_Document extract_:
These results are interesting because we can now compare the findings in 2009 to present day bluefin tuna populations to see if the prediction was accurate. Given that Atlantic bluefin tuna are still endangered and we still face over-fishing issues, the prediction seems to be accurate so far. These findings have a point when it comes to more than just this species of fish. It further points out how not enforcing strict quotas to encourage recovery, and over-fishing, is destroying many species. This model-based prediction of the bluefin tuna populations is just a piece of the puzzle, a consequence for these actions and for the lack of. 

Citation: 

Mackenzie, B. R., Mosegaard, H., & Rosenberg, A. A. (2009). Impending collapse of bluefin tuna in the northeast Atlantic and Mediterranean. Conservation Letters, 2(1), 26–35. doi: 10.1111/j.1755-263x.2008.00039.

https://conbio.onlinelibrary.wiley.com/doi/full/10.1111/j.1755-263X.2008.00039.x

Dickson, K. A., and J. B. Graham. “Evolution and Consequences of Endothermy in Fishes.” Physiol Biochem Zool 77 6 (2004): 998-1018. Print. 

figure 1:figure 2: figure 3:

Viñas, J., & Tudela, S. (2009). A validated methodology for genetic identification of tuna species (genus Thunnus). PloS one, 4(10), e7606. doi:10.1371/journal.pone.0007606.

_Stored data_:
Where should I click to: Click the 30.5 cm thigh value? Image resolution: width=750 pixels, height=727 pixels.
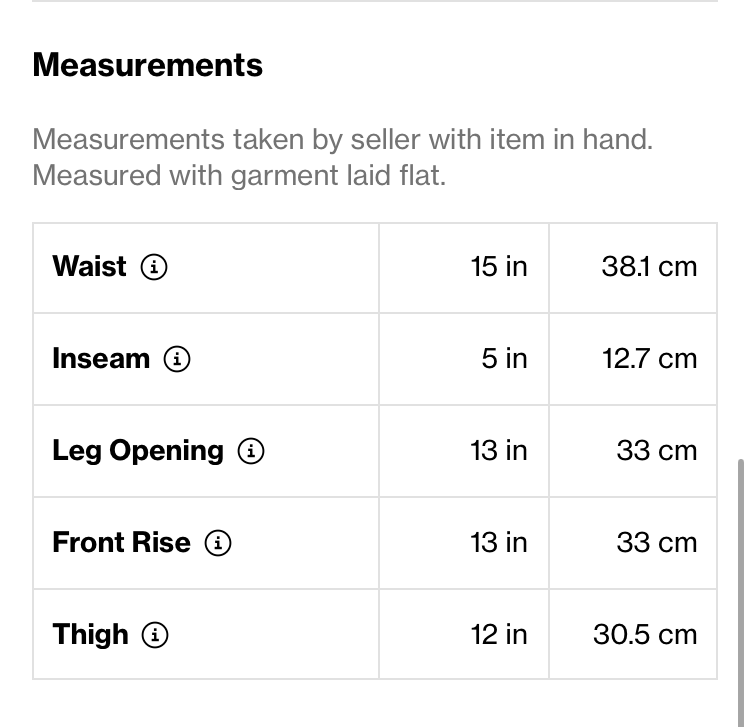pos(645,635)
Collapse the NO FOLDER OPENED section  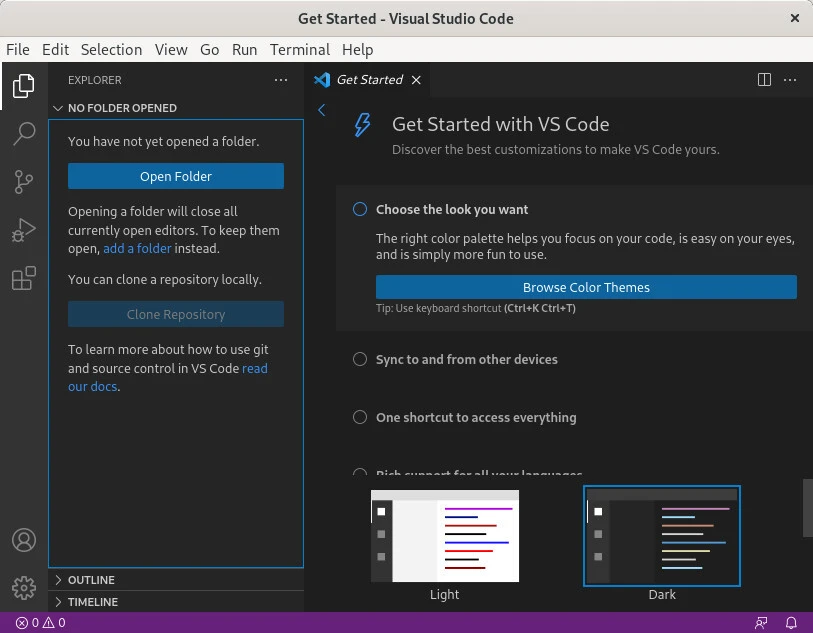point(121,108)
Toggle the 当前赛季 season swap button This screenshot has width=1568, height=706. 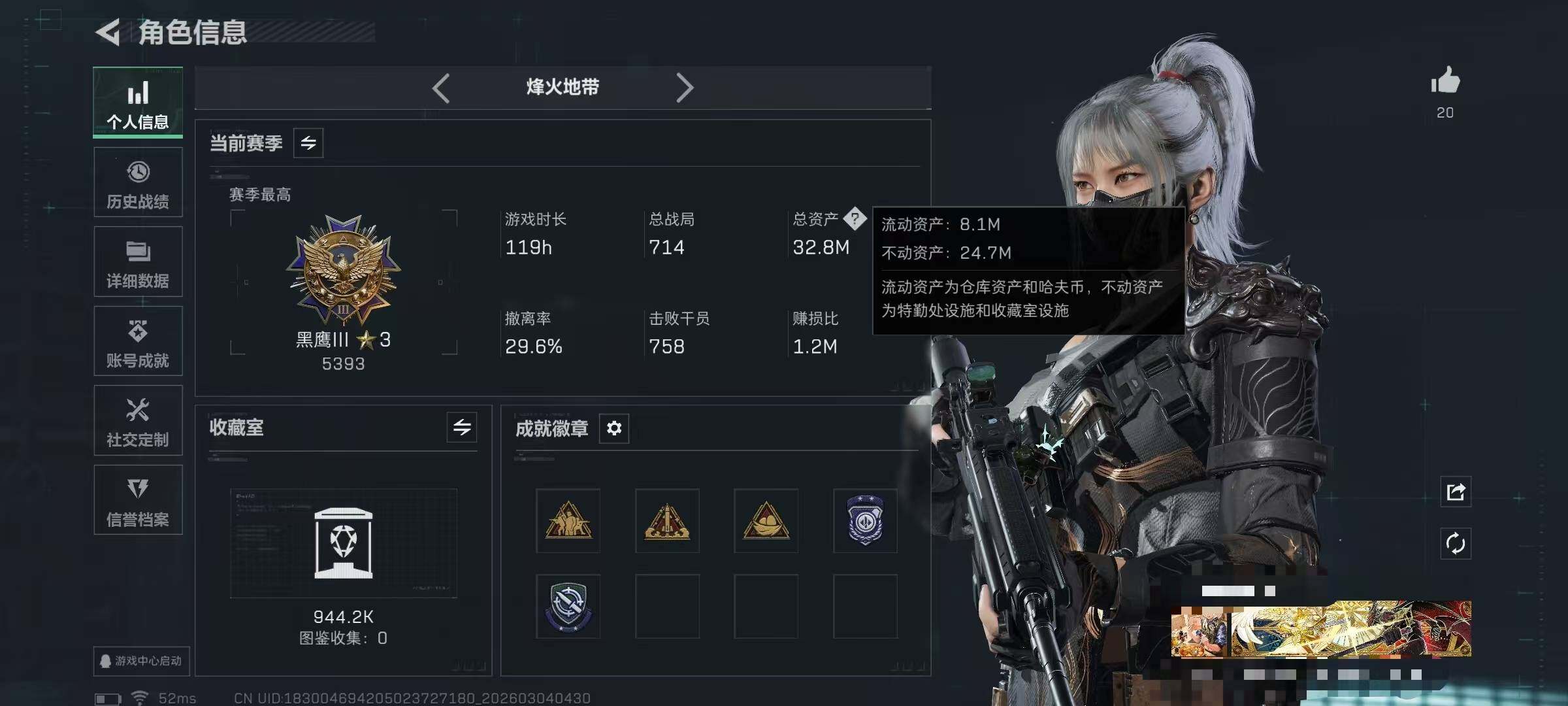[x=308, y=143]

_Exercise 1_: Quote the bluefin tuna passage word for word, starting at "Mackenzie, B. R., Mosegaard, H., &" and ending at "26–35. doi: 10.1111/j.1755-263x.2008.00039.".
_Exercise 2_: In the bluefin tuna passage, which journal published the 2009 article by Mackenzie, Mosegaard, and Rosenberg?
_Exercise 3_: Pick up the bluefin tuna passage where it stops, and carry it on from there.

_Written answer 1_:
Mackenzie, B. R., Mosegaard, H., & Rosenberg, A. A. (2009). Impending collapse of bluefin tuna in the northeast Atlantic and Mediterranean. Conservation Letters, 2(1), 26–35. doi: 10.1111/j.1755-263x.2008.00039.

_Written answer 2_: Conservation Letters.

_Written answer 3_:
The Thunnus genus is a monophyletic group based on mitochondrial and nuclear DNA sampling and comparisons. There are eight recognized species within this genus, but the exact connections between them could still be debated due to molecular similarities of the species. This genus is incredibly similar morphologically, down to the fin location, number, and shape. All Thunnus species have the teardrop shape which allows for thunniform swimming. It is quite useful for their open ocean habitats and predatory lifestyles as it decreases water friction yet increases ability to go long-distance. 

Thunnus thynnus (Atlantic bluefin tuna) have Thunnus alalunga (Albacore) as their closest relative. The main difference, because they are so morphologically similar, is the muscular nature of the fish. Albacore has much more lighter colored, white muscles (good for short, quick distances), while bluefin tuna have much more darker colored, red muscles in comparison (better for long distance cruising).

In terms of overall phylogeny, connections and exact ancestry could still be debated. With the three figures above, even within one study, depending on the methods you utilize it can produce diverging phylogenetic trees. Figure 1 is based on mitochondrial DNA control region, figure 2 on mitochondrial DNA cytochrome oxidase 1, and figure 3 on nuclear rDNA (ITS1).  These figures do switch around basically when the speciation event would have occurred on the tree, but overall closely related species (ex. T. thynnus and T. alalunga) stay the same.  As for the simplified phylogenetic tree, it relies on two clades: the bluefin group and the yellowfin group (T. atlanticus and up). That’s based on separate experiments on Thunnus DNA comparisons. 

Citations: 

Myers, P., R. Espinosa, C. S. Parr, T. Jones, G. S. Hammond, and T. A. Dewey. (2019). The Animal Diversity Web (online). Retrieved from https://animaldiversity.org.

Genus Thunnus. FishIDER. Retrieved from https://www.fishider.org/osteichthyes/scombridae/thunnus-spp/. 

Viñas, J., & Tudela, S. (2009). A validated methodology for genetic identification of tuna species (genus Thunnus). PloS one, 4(10), e7606. doi:10.1371/journal.pone.0007606.